Fats Protect Cells
New findings from a study on infant rats suggest that the high-fat diet of newborns, and the related increased production of a specific protein, protects their brain cells from damage that otherwise may accompany prolonged seizures. The finding may lead to new strategies to prevent brain injury in adults.
Seizures affect one in every 25 infants and children and more than 1 percent of all adults, where they may be associated with progressive loss of brain volume. Therefore, understanding how the immature brain prevents seizure-induced cell injury or death could point the way for researchers to develop new strategies aimed at preventing such damage in the mature brain.
In a study published in the online issue of the Annals of Neurology, Dr Tallie Z. Baram, the Danette Shepard Chair in Neurological Sciences at UCI, and her team found very high levels of a protein called uncoupling protein 2 (UCP2) in the brains of newborn rats. UCP2 production is stimulated by fatty acids, which are the products of dietary fat metabolism.
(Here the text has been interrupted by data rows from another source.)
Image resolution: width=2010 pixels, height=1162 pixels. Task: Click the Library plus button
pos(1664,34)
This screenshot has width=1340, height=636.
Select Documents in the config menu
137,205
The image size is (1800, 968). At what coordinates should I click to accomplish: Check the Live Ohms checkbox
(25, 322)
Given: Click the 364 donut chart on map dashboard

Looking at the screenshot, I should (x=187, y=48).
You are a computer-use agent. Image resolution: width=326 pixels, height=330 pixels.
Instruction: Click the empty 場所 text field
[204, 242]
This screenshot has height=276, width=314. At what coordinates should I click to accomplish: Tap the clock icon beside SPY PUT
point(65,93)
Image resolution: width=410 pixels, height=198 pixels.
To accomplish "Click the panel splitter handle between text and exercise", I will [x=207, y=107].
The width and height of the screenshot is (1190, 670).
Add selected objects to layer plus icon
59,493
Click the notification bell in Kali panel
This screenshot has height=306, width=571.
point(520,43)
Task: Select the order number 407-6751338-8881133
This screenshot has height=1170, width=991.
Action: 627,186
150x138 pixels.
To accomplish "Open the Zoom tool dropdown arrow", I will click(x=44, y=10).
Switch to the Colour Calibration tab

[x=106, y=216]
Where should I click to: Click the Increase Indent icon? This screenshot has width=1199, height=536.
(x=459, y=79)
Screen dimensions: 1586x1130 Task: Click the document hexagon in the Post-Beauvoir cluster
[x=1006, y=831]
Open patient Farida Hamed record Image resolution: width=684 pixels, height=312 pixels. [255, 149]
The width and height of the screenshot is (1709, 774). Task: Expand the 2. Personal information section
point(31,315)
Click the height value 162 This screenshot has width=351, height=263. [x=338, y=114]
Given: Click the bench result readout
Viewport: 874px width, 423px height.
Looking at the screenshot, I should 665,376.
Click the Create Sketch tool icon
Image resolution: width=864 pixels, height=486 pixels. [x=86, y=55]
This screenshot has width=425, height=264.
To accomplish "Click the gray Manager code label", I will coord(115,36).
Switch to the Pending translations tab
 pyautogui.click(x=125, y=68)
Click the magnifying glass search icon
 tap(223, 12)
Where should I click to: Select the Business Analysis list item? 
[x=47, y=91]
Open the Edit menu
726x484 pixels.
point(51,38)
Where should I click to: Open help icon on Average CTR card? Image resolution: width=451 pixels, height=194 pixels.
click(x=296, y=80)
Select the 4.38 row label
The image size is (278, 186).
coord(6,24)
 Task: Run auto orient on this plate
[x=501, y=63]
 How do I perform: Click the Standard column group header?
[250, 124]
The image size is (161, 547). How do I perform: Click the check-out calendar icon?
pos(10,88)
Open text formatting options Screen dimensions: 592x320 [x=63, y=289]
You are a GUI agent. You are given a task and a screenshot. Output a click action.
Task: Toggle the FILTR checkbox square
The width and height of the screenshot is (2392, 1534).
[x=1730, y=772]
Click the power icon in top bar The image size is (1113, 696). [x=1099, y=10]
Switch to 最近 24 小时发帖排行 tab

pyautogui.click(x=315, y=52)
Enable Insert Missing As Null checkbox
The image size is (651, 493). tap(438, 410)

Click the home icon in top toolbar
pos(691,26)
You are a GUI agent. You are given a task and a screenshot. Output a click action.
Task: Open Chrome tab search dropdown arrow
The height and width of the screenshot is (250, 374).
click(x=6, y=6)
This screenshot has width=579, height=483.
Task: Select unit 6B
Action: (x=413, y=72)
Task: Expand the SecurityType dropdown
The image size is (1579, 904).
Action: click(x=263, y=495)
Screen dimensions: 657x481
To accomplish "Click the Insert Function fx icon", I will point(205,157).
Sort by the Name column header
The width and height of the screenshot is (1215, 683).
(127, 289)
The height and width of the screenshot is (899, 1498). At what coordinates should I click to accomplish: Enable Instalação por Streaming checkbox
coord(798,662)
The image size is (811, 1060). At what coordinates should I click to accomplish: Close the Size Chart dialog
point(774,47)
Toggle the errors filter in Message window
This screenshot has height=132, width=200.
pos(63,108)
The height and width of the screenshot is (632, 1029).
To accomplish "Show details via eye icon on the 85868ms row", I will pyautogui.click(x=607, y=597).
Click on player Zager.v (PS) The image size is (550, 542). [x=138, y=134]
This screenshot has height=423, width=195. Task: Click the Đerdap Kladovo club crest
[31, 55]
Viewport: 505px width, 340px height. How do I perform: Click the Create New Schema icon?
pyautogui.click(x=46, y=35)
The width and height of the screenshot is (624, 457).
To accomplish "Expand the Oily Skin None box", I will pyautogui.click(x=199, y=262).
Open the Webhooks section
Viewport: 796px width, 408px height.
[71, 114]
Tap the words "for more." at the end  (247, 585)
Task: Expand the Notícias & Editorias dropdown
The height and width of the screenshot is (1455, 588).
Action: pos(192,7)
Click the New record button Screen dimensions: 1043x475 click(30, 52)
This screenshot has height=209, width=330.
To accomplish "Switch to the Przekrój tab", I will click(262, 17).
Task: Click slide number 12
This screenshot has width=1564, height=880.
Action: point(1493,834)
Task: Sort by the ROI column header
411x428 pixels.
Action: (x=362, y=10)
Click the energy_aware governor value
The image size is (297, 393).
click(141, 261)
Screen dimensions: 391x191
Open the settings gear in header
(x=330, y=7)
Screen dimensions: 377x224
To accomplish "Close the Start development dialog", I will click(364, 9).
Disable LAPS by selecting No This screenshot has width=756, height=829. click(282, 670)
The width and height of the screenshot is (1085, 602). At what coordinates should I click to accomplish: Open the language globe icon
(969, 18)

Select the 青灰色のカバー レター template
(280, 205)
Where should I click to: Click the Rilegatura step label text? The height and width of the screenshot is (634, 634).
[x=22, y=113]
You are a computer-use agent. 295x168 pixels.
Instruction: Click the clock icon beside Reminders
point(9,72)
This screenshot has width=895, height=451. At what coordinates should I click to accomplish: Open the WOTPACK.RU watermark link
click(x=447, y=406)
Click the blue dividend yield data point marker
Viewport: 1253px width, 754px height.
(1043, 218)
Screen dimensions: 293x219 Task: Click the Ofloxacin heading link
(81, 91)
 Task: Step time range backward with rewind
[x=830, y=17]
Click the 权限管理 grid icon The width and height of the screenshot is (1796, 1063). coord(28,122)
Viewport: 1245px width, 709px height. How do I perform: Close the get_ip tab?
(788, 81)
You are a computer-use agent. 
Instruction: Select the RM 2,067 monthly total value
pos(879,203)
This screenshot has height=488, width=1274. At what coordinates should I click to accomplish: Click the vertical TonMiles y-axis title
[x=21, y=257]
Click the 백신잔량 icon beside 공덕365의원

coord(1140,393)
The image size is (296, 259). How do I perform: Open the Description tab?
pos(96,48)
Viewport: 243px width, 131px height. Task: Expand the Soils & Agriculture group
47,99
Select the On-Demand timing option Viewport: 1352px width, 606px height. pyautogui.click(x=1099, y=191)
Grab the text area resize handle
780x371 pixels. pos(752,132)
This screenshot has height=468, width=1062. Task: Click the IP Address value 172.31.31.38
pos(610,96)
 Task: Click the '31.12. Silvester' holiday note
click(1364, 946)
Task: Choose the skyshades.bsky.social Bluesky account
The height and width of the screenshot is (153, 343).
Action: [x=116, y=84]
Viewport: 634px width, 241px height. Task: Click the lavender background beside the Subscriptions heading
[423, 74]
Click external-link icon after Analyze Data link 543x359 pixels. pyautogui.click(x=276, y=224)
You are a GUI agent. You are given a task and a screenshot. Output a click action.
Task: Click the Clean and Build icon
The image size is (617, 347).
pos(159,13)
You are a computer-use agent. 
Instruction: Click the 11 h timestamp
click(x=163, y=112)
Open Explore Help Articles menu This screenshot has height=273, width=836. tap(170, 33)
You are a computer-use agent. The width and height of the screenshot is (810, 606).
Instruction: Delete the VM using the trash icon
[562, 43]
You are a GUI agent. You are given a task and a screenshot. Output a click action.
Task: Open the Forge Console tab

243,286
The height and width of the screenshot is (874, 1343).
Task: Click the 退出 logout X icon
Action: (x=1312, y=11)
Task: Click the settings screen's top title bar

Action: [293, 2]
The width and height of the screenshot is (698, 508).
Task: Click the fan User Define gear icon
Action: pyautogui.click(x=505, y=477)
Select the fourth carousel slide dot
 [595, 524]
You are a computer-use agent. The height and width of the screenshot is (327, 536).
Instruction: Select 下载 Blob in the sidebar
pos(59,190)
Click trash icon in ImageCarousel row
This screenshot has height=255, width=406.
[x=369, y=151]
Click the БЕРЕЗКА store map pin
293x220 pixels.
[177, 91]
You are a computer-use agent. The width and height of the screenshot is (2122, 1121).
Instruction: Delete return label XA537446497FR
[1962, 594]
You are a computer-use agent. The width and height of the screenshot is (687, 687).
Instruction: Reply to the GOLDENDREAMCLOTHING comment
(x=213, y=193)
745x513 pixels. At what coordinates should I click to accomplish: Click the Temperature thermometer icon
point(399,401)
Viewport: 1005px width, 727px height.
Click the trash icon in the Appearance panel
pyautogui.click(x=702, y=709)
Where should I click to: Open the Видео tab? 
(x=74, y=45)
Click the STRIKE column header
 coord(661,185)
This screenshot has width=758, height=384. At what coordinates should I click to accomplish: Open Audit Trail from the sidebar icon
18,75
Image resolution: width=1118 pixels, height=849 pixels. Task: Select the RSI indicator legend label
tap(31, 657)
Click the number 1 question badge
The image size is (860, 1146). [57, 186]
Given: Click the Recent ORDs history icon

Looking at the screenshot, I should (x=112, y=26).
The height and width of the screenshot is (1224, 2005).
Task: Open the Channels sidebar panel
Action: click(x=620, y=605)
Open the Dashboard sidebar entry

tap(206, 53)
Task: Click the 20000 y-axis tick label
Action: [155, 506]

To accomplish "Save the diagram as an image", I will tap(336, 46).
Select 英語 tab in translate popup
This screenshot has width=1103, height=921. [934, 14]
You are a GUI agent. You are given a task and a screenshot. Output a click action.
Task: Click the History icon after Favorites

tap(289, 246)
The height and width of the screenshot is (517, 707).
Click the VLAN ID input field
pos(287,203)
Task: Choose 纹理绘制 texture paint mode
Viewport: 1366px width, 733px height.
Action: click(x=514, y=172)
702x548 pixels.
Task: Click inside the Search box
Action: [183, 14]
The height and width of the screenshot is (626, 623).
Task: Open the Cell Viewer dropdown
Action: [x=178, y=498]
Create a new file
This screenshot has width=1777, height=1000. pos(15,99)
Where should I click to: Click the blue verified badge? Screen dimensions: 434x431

This high level of UCP2 may provide the protection from brain damage seen in infants who have seizures.
In the mature brain, seizures and other trauma kill and damage nerve cells by interfering with structures called mitochondria. Popularly referred to as "the energy factories of cells," these cellular structures shuttle compounds back and forth during metabolic processes to produce energy.
"However," Baram says, "a seizure can 'rev up' brain cells and their corresponding demand for fuel. The energy assembly line cannot keep up with this demand, the system gets jammed, reactive oxygen compounds form, and the cell is injured or dies."
Surprisingly, the neonatal and immature brain seems to be immune to this damage.
Baram and her colleagues hypothesized that uncoupling proteins -- specifically UCP2 found in mitochondrial membranes -- reduce the formation of reactive oxygen compounds and decrease the potential for cell injury in the brains of immature rats. They found that UCP2 function and levels were significantly greater in immature animals. UCP2 production is increased by fatty acids, the breakdown products of dietary fat, and rat pups obtain most of their nutrition from maternal milk, which is very rich in fat.
The protective actions of UCP2 may also help explain why the ketogenic high-fat diet works in human children to prevent or dramatically reduce seizures, Baram said. This diet is used to treat severe, medicine- resistant seizures in children.
Although some preliminary unpublished data suggest a high-fat diet enhances UCP2 levels in the brains of mature mice, fatty acids may be less influential on the brain chemistry of older animals. "This critical issue obviously needs to be carefully evaluated," says Baram.